Описание задания
Перечислите все учебные предметы, которые, согласно отрывку ниже, входили в обязанности по чтению старшим девочкам в пансионе.

Отрывок текста
1872

Занятия в пансионе и служба в акцизе. Управляющий акцизом. Сослуживцы. Дмитрий Лизогуб.

Нам отвели две комнаты внизу двухэтажного флигеля, занятого вверху дортуарами живущих девочек. Внизу помещалась еще комната Коли Матвеевского, большая классная для музицирования, и прислуга.

Обязанности мои в пансионе, где жалования я не получал, пользуясь квартирой и столом, состояли в чтении старшим девочкам химии, физики и минералогии.

Конечно, в Чернигове я первым делом побывал у родных. Но Катя уехала в Москву с мужем, получившим там видную должность по крестьянскому делу. Саша тоже не стала курсисткой, а увезена была мужем в Черный Яр (Астраханской губ.), по месту его службы. Отец же был на вершине успеха. Опять завелась у него сверкающая обстановка, и запахло пуншем по вечерам.

Когда занятия в пансионе вечером прекращались, в наших комнатах в нижнем этаже, загорались лампы, начинались упражнения на двух роялях, так что несчастный ребенок стал, наконец, глохнуть от «музыкального» грохота. А после я и Вера Петровна превращались в пророков и проповедников новой общественности и читали нескольким девочкам, прибегавшим по секрету из дортуаров послушать, — «Что делать», в нашем толковании, или перевод мой какой-нибудь главы из Ренана, или главы из Дарвина. Когда же материал стал самим лекторам набивать оскомину, я принялся сочинять короткие повести с «начинкою», что вызвало еще больший интерес к нашим полуночным заседаниям.

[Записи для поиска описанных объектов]
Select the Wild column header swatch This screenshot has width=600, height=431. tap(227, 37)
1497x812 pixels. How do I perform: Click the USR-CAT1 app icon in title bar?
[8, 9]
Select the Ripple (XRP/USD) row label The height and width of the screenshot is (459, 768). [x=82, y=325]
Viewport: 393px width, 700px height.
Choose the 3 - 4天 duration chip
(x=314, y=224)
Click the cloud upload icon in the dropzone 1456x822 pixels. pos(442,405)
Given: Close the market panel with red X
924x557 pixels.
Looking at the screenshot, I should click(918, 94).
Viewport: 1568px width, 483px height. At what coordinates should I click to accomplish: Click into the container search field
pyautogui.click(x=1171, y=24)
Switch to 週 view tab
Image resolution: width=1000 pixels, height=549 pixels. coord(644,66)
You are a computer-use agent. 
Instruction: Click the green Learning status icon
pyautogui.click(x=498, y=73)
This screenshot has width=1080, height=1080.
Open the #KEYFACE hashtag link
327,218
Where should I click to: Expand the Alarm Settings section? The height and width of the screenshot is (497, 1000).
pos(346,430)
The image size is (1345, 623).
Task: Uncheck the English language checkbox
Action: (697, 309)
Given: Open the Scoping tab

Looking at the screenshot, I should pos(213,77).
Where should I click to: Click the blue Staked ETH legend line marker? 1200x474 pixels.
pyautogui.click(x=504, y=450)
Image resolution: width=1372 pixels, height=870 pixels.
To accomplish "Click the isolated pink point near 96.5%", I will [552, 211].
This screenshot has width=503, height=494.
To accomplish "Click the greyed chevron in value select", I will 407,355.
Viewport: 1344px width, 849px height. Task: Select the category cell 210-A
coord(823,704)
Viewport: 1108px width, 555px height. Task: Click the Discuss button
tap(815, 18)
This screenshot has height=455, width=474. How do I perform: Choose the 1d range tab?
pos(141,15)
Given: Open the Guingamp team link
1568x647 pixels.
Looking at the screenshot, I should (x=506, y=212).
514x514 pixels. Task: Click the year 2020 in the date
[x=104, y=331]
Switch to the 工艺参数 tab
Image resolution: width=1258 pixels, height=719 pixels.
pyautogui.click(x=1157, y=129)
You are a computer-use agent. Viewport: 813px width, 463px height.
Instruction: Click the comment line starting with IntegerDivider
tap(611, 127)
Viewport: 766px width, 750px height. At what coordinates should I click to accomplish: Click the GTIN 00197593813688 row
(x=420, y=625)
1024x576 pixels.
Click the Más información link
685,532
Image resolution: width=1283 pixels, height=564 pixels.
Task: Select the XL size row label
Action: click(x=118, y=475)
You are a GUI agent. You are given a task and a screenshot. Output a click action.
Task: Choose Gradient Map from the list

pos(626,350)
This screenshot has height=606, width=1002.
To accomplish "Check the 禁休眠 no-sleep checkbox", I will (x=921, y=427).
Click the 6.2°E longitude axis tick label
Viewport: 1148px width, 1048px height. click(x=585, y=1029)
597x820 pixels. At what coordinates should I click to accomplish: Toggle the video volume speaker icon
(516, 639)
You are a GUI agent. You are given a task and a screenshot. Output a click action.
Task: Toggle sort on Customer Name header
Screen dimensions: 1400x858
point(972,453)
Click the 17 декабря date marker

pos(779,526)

Ответ к заданию
Химия, физика и минералогия.